How large is the ITS Policy Office?

Well, the Policy Office is really just me, so come to ITS Manning 3008 for all of your policy needs.

How long have you been working on policy at ITS?

For about 2.5 years. But that isn’t all I do.

How did you get into policy?

By accident. I was a real IT person once (user support, DBA and UNIX admin). When I stepped into IT management, I realized how much things could be affected (for better or for much worse) if processes and policies were good or bad. I wrote and fixed a lot of policies and procedures for one employer, helped some peer organizations with theirs and then got pulled in to work with a handful of small companies on their SOPs before coming to ITS. I’m told that not everyone loves policy, so I was happy to help.

Why is this work important?

When good and earnest people trying to do their jobs well can’t find, understand or follow a policy, that makes them frustrated and keeps them from being effective. People only need a few things to succeed at their jobs. Clear, reasonable expectations are one of those things. Policy can provide that or can prevent it. It’s more important than people think. Of course, there are also financial risks to the University, risks to people’s information and other important policy issues. But I think that if we help good people do their jobs well, the rest takes care of itself.

What’s the biggest misconception about policies at ITS?

The same misconception people have about policy anywhere– that things are required “because it’s policy.” It’s the other way around. Policies are written because something is important.

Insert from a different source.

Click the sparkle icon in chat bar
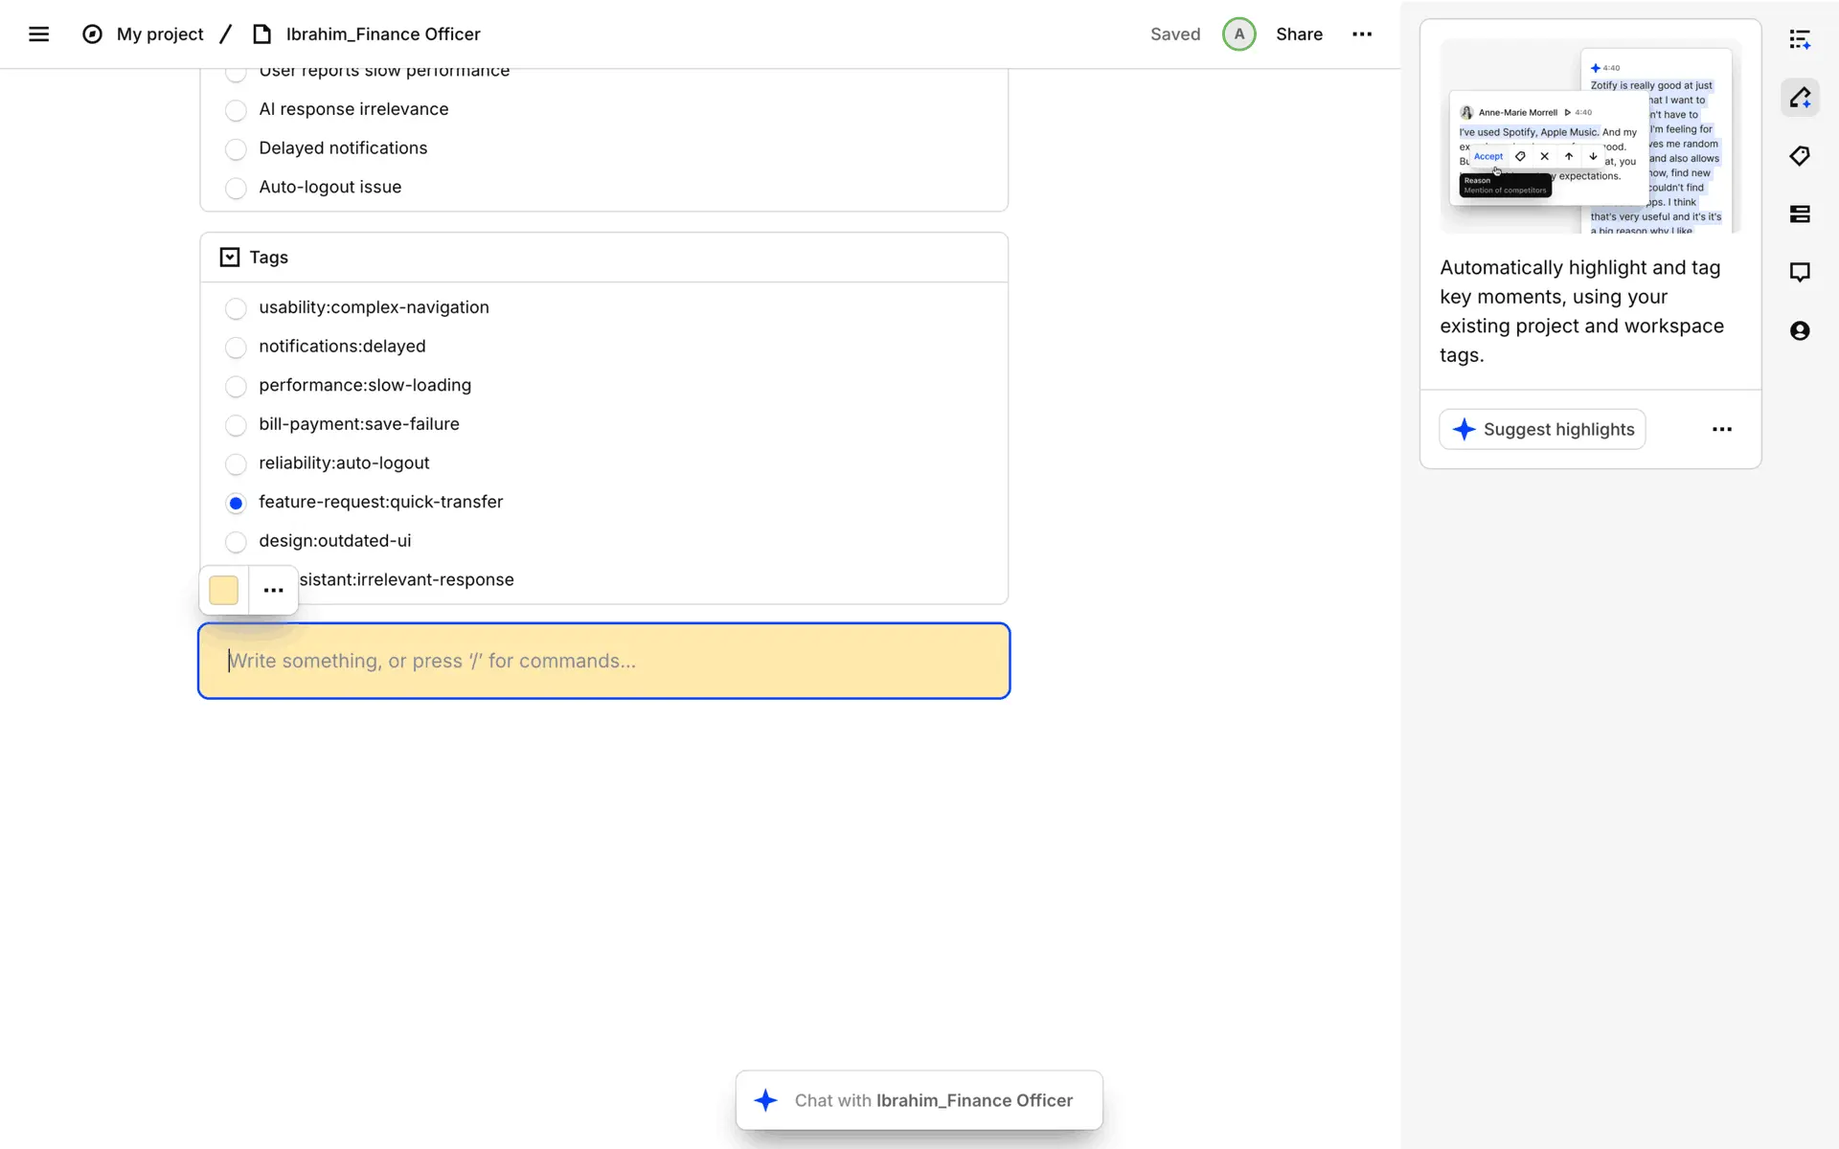 (765, 1100)
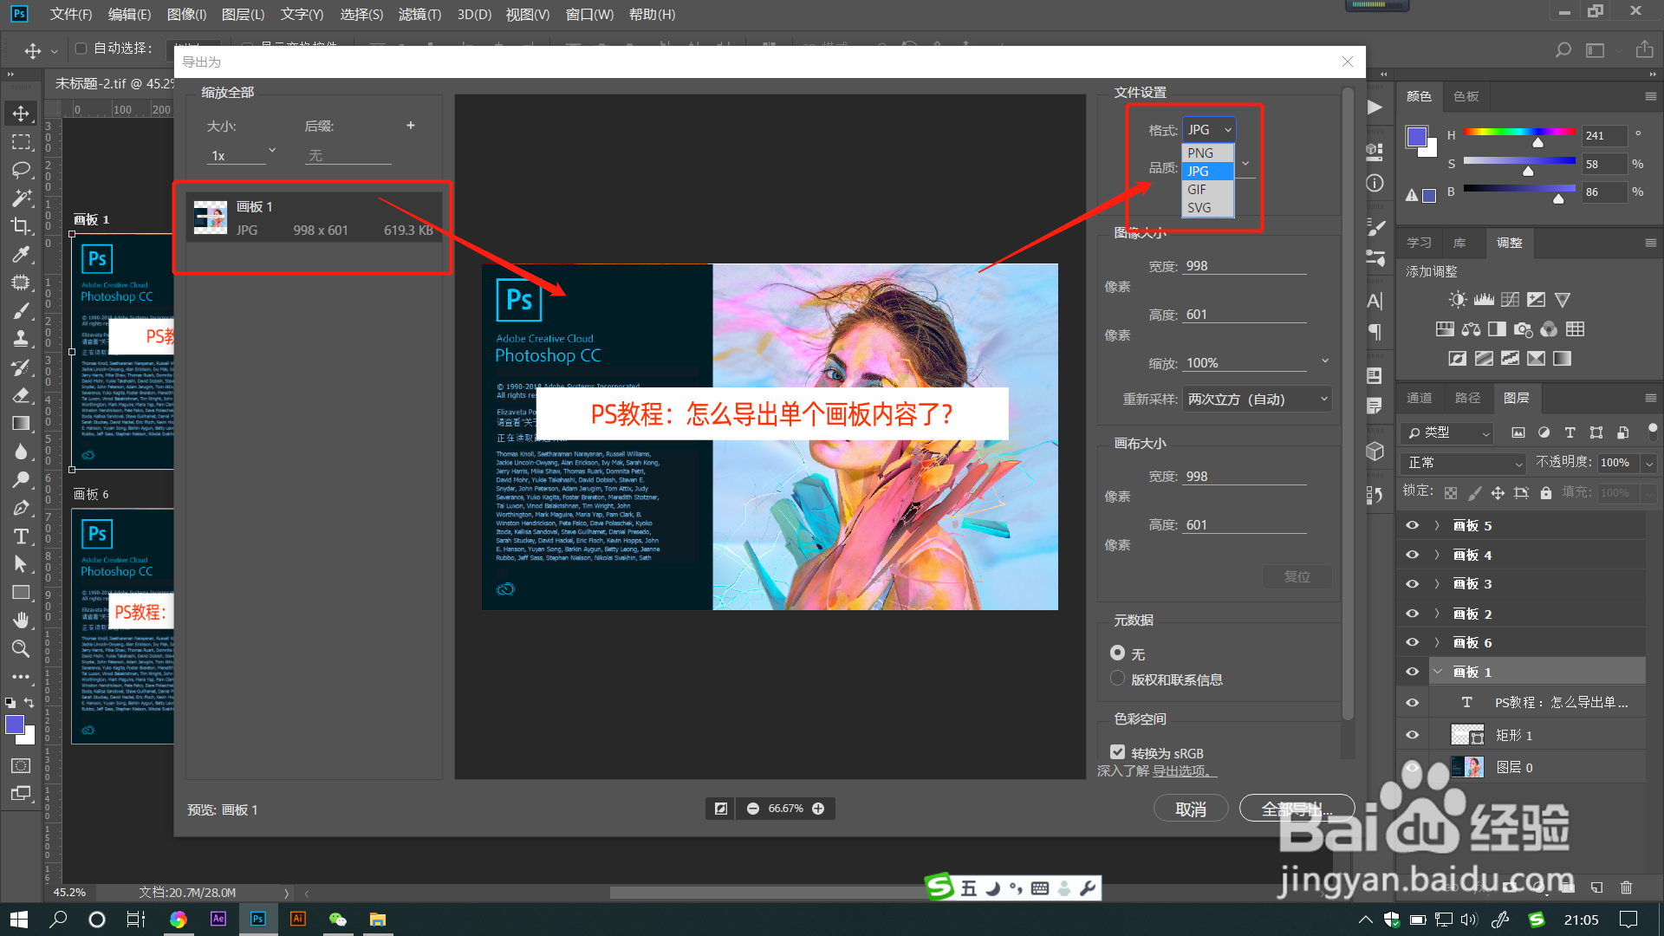1664x936 pixels.
Task: Open the 重新采样 resample dropdown
Action: 1257,399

If a policy doesn’t make sense, that needs attention.

Kim Stahl of the ITS Policy Office
Kim Stahl

Why do you love working on policy?

Two reasons. So many experiences with people having a frustrating or confusing issue resolved by policy. And because I get to work with so many people and learn about their jobs and how things work in order to match documents to real life. I’m perpetually fascinated by how things get done.

What are you focusing on this year?

I have the Information Security Policy (what’s left of it) in my sights. But there are quite a few other important documents underway as well. Just eating a few more bites of the elephant (fixing non-standard or outdated documents) will be a plus.

How can staff at ITS help you and these efforts?

Please read drafts! Even if it’s not your area or you don’t like policy, it really helps me to know when the rubber won’t meet the road. Every set of eyeballs and experience improves the document.